Why did the researchers do this particular study?

To see if special cholesterol tests are better than routine tests for predicting atherosclerosis.

Who was studied?

236 adults between 20 and 38 years of age. All lived in Bogalusa, Louisiana, and were participants in the Bogalusa Heart Study. The study began in 1973 to see how atherosclerosis develops in young people.

How was the study done?

The researchers collected blood samples for routine cholesterol tests and one type of special cholesterol test (density-gradient ultracentrifugation). They performed carotid artery ultrasonography to detect atherosclerosis and compared the ability of the routine and special test to predict atherosclerosis seen on the ultrasound.
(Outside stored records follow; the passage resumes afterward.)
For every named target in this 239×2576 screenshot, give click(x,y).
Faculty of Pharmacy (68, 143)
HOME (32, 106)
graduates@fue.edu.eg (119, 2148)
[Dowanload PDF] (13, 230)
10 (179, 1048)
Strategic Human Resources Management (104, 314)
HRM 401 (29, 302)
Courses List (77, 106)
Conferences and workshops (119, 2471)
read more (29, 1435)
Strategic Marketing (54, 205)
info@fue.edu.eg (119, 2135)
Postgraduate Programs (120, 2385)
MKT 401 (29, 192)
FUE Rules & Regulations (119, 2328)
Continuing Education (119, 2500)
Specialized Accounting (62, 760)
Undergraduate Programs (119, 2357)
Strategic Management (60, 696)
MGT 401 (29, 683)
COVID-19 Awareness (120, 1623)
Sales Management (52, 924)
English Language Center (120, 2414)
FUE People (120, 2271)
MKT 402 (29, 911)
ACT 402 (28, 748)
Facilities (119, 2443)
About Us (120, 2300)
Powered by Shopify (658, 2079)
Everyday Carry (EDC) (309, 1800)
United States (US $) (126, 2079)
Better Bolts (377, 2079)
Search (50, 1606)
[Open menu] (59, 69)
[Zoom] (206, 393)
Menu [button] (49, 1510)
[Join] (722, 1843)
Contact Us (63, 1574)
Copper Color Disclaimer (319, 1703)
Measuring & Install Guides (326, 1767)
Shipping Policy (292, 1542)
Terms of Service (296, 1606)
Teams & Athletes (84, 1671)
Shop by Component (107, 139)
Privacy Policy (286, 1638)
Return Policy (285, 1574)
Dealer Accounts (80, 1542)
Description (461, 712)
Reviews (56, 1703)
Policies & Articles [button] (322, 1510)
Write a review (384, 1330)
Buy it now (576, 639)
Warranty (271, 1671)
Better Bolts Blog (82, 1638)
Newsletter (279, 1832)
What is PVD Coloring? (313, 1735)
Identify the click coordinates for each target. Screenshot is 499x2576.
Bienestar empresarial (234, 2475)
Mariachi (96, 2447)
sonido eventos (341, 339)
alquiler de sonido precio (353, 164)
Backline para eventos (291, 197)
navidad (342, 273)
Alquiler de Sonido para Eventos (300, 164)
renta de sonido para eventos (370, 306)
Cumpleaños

What did the researchers find?

The special cholesterol test used in this study was no better than routine tests for predicting atherosclerosis.

What are the limitations of the study?

The study was performed in young adults who were free of disease, and the data were analyzed at one point in time. The findings may not apply to older adults, who are at higher risk for atherosclerosis and its complications. The findings do not address how special tests compare with routine tests for predicting complications over time. Also, several methods can be used for special cholesterol testing, and these findings may not apply when other methods are used.

What are the implications of the study?

A special cholesterol test was no better than routine tests for predicting atherosclerosis in young adults. The findings need to be confirmed using other testing methods. The role of special tests for predicting complications still needs to be determined.